Premium
Redox transformations of quinone antitumor drugs in liver microsomes
Author(s) -
Rumyantseva G.V.,
Weiner L.M.
Publication year - 1988
Publication title -
febs letters
Language(s) - English
Resource type - Journals
SCImago Journal Rank - 1.593
H-Index - 257
eISSN - 1873-3468
pISSN - 0014-5793
DOI - 10.1016/0014-5793(88)80138-8
Subject(s) - chemistry , quinone , adduct , microsome , hydroxyl radical , redox , catalase , reductase , cytochrome , radical , oxygen , medicinal chemistry , photochemistry , oxidative phosphorylation , stereochemistry , enzyme , biochemistry , organic chemistry
The hydroxyl radical has been spin trapped in microsomal and purified NADPH‐cytochrome P‐450 reductase systems in the presence of adriamycin, daunomycin and mitomycin C. The presence of a lag period in quinone‐stimulated spin‐adduct formation is associated with oxygen removal upon its reduction to H 2 O 2 . The hydroxy radical generation has been stimulated by the Fe‐EDTA complex and completely inhibited by catalase.
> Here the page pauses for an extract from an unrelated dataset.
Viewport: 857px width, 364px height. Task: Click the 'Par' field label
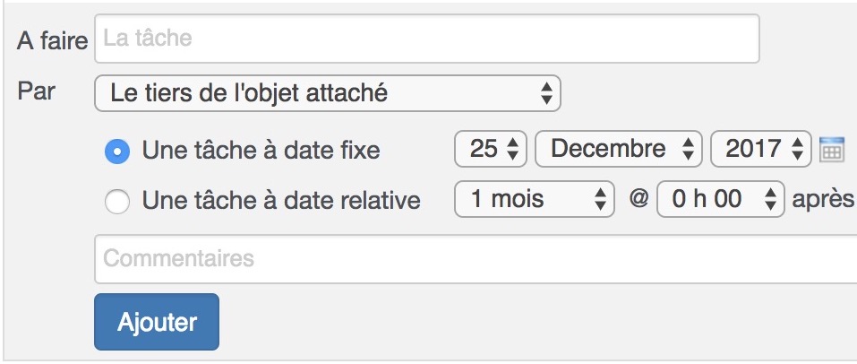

The mechanism of redox transformations of anthracyclines in a microsomal system has been proposed The single electron reduced quinone‐containing anticancer antibiotics play the following roles: (i) they reduce oxygen to H 2 O 2 and (ii) they reduce the ferric ions necessary for H 2 O 2 decomposition with hydroxyl radical formation.